■ Your goal ■
Every line of the entries below from the one containing "Given: Open the volume" to the one containing "Given: Unmute the microphone audio button", both ends included, must be written out exactly. No other line belongs in the answer.

(Stored data entries)

======

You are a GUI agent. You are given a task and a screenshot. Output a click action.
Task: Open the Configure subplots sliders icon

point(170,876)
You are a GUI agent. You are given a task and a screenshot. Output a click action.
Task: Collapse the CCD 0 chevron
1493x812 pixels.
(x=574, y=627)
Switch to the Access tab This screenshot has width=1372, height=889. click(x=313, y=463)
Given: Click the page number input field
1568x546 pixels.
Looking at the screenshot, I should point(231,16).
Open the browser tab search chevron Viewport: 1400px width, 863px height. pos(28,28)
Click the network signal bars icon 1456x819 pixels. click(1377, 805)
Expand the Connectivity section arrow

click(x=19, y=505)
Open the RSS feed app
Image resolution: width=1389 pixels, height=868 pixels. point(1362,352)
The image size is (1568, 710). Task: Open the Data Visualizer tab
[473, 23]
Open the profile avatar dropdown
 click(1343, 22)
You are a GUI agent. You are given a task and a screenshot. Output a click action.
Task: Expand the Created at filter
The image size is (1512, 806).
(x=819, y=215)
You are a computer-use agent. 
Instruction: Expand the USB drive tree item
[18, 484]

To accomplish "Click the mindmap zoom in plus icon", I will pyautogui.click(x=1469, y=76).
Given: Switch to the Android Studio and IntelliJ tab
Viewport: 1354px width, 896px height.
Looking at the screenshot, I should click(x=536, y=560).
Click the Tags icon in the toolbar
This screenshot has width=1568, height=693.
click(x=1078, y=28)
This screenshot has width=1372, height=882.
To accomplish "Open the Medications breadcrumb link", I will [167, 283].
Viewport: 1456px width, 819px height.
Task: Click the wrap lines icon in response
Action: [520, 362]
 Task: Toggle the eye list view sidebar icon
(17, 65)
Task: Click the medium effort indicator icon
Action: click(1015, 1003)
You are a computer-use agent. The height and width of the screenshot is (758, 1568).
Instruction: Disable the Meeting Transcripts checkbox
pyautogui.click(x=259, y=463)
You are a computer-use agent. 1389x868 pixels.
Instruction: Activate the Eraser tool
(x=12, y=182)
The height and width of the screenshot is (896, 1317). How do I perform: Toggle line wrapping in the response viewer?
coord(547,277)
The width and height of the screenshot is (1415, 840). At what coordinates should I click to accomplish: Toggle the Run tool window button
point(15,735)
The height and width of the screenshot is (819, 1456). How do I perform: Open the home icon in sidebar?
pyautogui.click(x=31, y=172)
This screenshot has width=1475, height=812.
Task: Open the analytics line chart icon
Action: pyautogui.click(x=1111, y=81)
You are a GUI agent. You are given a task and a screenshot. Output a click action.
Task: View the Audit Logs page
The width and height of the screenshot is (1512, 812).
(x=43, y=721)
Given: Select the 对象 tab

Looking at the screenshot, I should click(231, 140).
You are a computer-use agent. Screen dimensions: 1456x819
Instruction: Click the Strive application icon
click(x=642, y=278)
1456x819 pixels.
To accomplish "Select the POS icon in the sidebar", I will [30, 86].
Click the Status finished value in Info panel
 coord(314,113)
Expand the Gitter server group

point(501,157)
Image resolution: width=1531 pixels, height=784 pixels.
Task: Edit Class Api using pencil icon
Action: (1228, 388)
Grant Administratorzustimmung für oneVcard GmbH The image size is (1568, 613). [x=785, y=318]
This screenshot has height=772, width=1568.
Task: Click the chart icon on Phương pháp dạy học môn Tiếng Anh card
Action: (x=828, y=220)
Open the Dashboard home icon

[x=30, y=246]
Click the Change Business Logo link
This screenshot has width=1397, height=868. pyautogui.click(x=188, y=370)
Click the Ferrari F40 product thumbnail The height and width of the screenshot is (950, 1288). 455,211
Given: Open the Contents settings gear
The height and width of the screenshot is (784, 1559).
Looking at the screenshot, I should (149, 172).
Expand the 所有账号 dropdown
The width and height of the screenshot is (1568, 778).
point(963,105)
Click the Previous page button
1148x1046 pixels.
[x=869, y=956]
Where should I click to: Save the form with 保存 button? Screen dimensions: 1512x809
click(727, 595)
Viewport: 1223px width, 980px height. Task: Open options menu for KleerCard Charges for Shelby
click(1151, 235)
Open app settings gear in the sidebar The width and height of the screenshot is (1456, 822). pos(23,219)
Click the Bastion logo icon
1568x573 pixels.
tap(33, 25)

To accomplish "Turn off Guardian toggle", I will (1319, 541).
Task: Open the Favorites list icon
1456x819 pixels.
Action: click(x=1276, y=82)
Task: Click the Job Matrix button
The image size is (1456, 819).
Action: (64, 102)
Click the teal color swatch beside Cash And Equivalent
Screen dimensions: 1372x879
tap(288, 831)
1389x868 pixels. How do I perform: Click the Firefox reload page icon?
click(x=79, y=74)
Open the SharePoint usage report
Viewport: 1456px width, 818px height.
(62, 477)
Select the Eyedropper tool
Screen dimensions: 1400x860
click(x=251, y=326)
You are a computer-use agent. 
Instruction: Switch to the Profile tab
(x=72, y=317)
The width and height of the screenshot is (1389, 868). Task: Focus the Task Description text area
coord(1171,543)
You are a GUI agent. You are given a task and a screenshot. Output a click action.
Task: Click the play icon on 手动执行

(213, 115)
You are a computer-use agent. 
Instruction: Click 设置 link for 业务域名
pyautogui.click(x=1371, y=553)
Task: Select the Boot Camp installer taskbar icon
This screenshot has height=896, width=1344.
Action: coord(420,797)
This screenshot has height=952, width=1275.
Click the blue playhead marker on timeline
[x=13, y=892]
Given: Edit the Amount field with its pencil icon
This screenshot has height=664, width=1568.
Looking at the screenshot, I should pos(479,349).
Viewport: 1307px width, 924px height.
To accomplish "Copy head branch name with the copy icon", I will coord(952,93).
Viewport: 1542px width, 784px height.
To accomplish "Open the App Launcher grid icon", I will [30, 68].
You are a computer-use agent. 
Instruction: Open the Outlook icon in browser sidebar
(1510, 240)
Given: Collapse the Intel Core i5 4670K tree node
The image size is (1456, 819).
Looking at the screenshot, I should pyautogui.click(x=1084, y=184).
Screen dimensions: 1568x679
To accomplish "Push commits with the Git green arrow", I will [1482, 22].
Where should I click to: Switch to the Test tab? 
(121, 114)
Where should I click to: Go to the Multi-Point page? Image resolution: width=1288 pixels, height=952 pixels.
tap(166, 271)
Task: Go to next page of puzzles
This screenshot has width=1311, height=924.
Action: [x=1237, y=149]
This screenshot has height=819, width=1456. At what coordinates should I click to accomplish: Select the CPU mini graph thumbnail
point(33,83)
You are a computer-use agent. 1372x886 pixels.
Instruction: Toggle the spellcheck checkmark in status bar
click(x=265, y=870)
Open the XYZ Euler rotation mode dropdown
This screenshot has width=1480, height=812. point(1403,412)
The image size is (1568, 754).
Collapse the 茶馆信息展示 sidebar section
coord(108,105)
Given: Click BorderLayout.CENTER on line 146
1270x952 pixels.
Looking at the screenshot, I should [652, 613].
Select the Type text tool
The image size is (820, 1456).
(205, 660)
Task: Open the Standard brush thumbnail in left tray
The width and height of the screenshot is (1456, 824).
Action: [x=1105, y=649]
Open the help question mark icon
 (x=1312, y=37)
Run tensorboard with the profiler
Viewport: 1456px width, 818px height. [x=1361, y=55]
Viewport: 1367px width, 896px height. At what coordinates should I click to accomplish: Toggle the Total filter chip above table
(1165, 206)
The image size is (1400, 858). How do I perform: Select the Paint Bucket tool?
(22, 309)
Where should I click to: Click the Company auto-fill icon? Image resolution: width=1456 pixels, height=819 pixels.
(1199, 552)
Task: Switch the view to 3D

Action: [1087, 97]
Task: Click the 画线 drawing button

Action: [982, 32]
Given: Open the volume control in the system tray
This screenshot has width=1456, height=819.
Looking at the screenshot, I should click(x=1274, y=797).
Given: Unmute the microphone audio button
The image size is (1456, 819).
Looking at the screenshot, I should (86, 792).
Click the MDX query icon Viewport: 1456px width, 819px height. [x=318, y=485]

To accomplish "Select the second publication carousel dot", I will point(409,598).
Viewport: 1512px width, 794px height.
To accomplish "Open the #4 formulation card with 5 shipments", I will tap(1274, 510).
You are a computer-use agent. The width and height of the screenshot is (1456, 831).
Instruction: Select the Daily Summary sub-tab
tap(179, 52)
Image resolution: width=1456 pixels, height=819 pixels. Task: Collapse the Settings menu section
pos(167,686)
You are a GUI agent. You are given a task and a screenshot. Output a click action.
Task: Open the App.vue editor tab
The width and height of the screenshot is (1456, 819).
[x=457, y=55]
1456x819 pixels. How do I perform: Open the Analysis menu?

======

■ Written response ■
Given: Open the volume control in the system tray
This screenshot has width=1456, height=819.
Looking at the screenshot, I should click(x=1274, y=797).
Given: Unmute the microphone audio button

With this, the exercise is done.